Я смотрел, как Ханне вбирает все это в себя. В Хирифьелле не было грязи, не было всего этого недоделанного, по чему из года в год привычно топтались деревенские, переставая замечать следы от трактора перед входной дверью, ржавые клочки сена, не кошенного десяток лет, и сочащиеся контейнеры с навозом на лужайке рядом с дорогой. Хирифьелль был образцовым хозяйством, с травкой, аккуратно постриженной вплотную к белому фундаменту дома, и покачивающимися на ветру качелями.
Хутором, в который Ханне могла бы врасти.
Наверняка именно потому, что для нее было так непривычно наряжаться, она заметила пропажу сережки только в конце третьего дня. Теперь взяла ее и покатала между пальцами.
– Ты хранил ее все это время, – сказала она. – Надо же…
Я покачал головой.
– Она лежала у него в комоде. В старой шкатулке для драгоценностей Альмы. Должно быть, он нашел серьгу и подумал, что она Альмина.
– Эдвард, ты что, начал разбирать его вещи? Уже?
– Чем-то мне нужно было заняться.
– Не обижайся, но пока рано.
– Надень сережку, – сказал я.
Ханне отошла назад и оперлась ступней о стену, так что ее голая коленка смотрела на меня.

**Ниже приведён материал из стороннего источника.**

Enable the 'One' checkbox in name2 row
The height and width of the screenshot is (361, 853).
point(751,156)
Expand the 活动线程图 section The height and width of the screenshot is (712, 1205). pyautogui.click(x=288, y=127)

– Даже и не думай, – сказала она. А потом склонила голову и обеими руками нацепила сережку…
* * *
– А вот скажи, – заговорил я позже, когда мы раскурили «Пэлл-Мэлл» на двоих.
– Что?
– Ты знаешь про Эйнара? Дедушкиного брата?

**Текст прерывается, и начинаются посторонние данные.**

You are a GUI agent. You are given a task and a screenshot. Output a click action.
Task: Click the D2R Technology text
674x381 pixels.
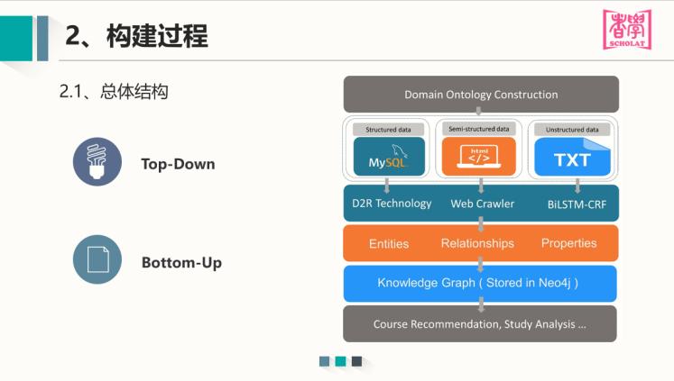point(392,204)
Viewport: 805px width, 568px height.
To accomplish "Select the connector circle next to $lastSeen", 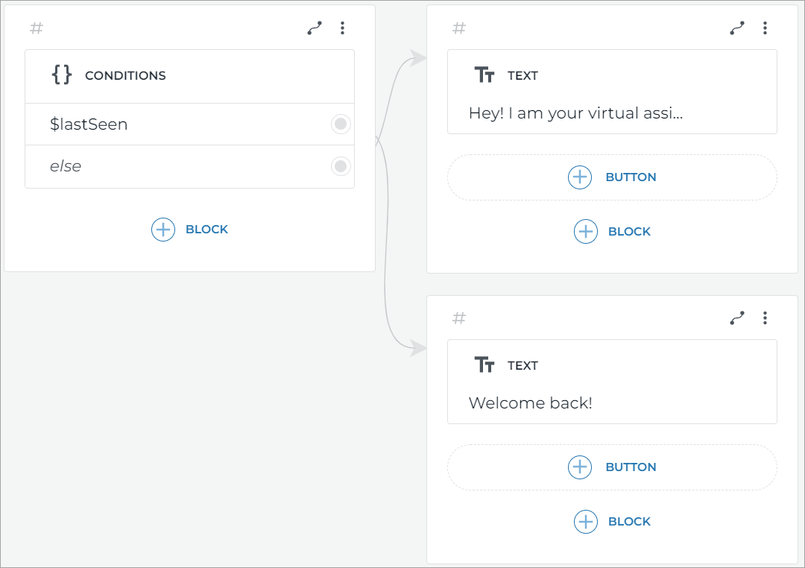I will (x=341, y=124).
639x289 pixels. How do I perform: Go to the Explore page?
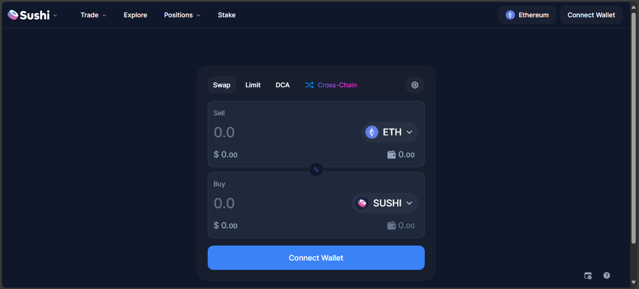(x=135, y=15)
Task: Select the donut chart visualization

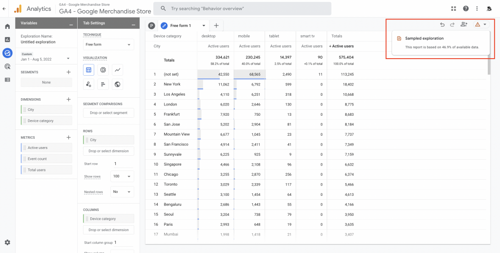Action: click(103, 70)
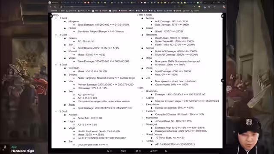Go back using the browser back arrow

(x=51, y=7)
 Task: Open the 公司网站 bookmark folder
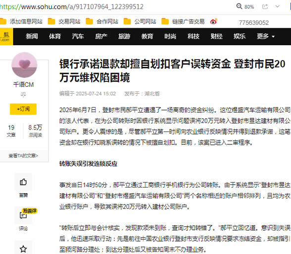click(140, 22)
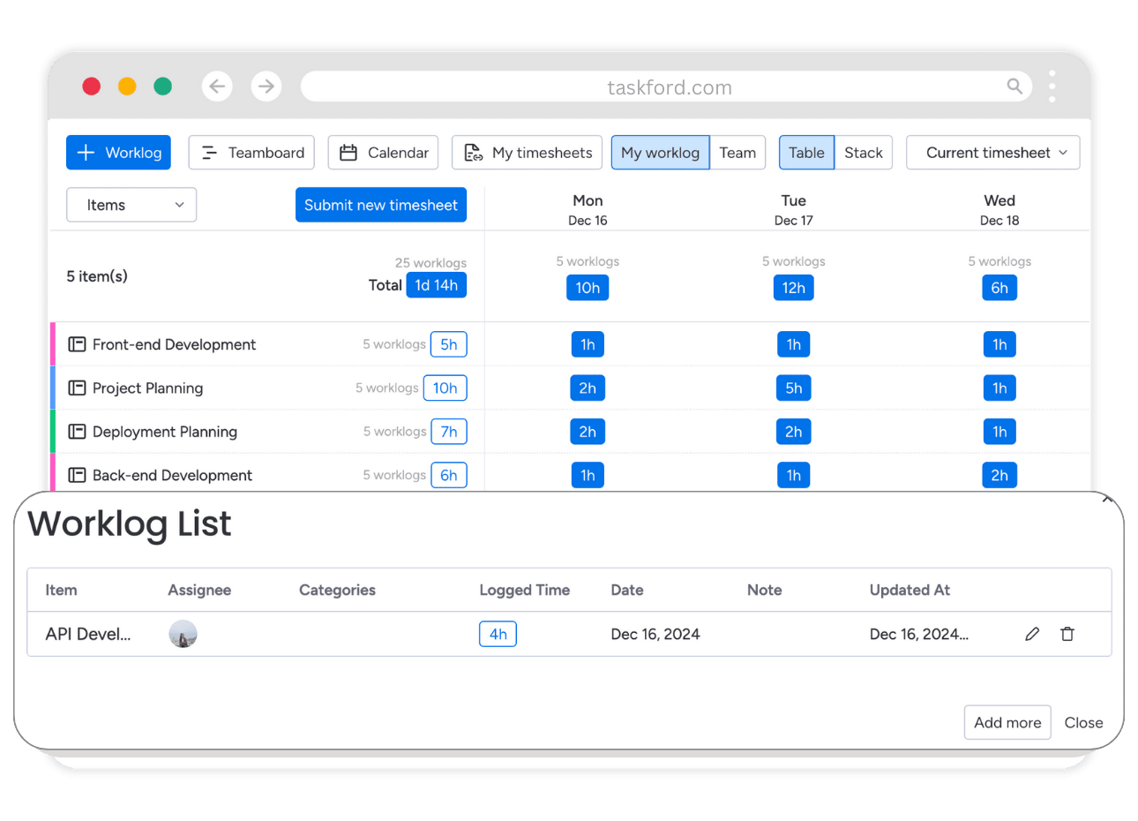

Ханне села в постели, держа сигарету вертикально, чтобы пепел не осыпался. Подула на прядь волос, закрывшую глаз.
– Того, что построил столярную мастерскую? – спросила она.
– Дa. Я думаю, что он все еще жив.
– Но этого же не может быть.
Я рассказал про гроб.
– А сколько на самом деле лет старому пастору? – уточнила Ханне.
– Скоро девяносто.
– Ну вот видишь!
– Нет. У него с головой всё как надо. Полный порядок. Но он знает что-то о моей маме и не хочет рассказать. И об Эйнаре тоже.
Ханне отдала мне сигарету и встала с постели. Оделась, повернувшись ко мне спиной. При ней невозможно было упомянуть ту мою детскую историю. Как только чувствовала, что речь вот-вот зайдет о тех четырех днях в 1971 году, она сразу же переводила разговор на другое. Эти дни были для нее как круги на поверхности воды, где только что ушло на глубину морское чудовище. Отвернись и подожди немного – они и исчезнут.